The Ohio Civil Rights
Commission found on Sept. 29 that Jamie Hein, who’s white, violated the
Ohio Civil Rights Act by posting the sign at a pool at the duplex where
the teenage girl was visiting her parents. The parents filed a
discrimination charge with the commission and moved out of the duplex in
the racially diverse city to “avoid subjecting their family to further
humiliating treatment,” the commission said in a release announcing its
finding.

An investigation revealed that Hein
in May posted on the gated entrance to the pool an iron sign that stated
“Public Swimming Pool, White Only,” the commission statement said.

Several
witnesses confirmed that the sign was posted, and the landlord
indicated that she posted it because the girl used in her hair chemicals
that would make the pool “cloudy,” according to the commission.

Hein,
of Cincinnati, hung up when The Associated Press called her for comment
Tuesday.

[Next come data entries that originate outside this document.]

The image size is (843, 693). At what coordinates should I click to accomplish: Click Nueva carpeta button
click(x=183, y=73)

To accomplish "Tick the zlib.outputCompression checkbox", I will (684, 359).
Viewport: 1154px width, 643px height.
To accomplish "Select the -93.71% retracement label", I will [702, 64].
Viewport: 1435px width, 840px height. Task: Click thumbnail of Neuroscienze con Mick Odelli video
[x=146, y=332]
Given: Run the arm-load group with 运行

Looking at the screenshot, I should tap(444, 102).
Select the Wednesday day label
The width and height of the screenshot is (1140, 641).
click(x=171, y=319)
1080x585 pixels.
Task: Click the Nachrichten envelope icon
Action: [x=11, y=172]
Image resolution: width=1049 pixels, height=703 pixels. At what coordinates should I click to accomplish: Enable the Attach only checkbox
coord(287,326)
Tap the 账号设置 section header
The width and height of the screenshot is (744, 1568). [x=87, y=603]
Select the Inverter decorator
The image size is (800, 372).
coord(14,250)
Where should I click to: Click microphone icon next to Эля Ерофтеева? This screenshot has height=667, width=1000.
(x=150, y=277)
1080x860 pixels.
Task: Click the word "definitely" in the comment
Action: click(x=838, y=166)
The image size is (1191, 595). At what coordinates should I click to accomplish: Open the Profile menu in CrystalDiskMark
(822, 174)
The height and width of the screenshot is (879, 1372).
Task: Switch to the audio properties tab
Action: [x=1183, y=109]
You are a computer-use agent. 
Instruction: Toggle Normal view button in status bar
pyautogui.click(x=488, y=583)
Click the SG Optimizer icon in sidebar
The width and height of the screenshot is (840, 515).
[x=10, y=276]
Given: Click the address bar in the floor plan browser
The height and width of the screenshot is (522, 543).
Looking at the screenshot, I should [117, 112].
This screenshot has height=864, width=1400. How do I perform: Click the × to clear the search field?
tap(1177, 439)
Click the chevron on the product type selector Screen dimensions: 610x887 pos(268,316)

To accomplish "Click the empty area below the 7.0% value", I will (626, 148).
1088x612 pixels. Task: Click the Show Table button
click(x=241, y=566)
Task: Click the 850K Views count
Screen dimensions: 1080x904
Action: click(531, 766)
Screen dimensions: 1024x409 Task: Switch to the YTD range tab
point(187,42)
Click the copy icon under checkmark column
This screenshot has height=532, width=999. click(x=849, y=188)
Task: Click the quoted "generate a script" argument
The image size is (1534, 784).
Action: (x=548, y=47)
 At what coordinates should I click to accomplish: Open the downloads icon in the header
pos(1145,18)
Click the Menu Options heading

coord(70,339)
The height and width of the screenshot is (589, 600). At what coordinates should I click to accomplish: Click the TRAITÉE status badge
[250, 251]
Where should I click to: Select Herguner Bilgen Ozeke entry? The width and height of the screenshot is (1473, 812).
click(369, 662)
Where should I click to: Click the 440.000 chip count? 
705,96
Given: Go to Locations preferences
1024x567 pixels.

A message was left at her lawyer’s office.

The
commission’s statement said that its investigation concluded that the
posting of such a sign “restricts the social interaction between
Caucasians and African-Americans and reinforces discriminatory actions
aimed at oppressing people of color.”

Commissioners
were scheduled to hear Hein’s request for reconsideration at a meeting
Thursday in Columbus, commission spokeswoman Brandi Martin said.

If
the commissioners uphold their original finding, the case would be
referred to the Ohio attorney general’s office, which would represent
the commission’s findings before an administrative law judge, Martin
said.

Penalties in the case could include a
cease-and-desist order and even punitive damages, but the administrative
law judge would determine any penalties, Martin said.

It still would be possible for the parties to reach a settlement before resorting to legal action, she said.

Any decision by the administrative judge could be appealed to Hamilton County Common Pleas Court in Cincinnati, Martin said.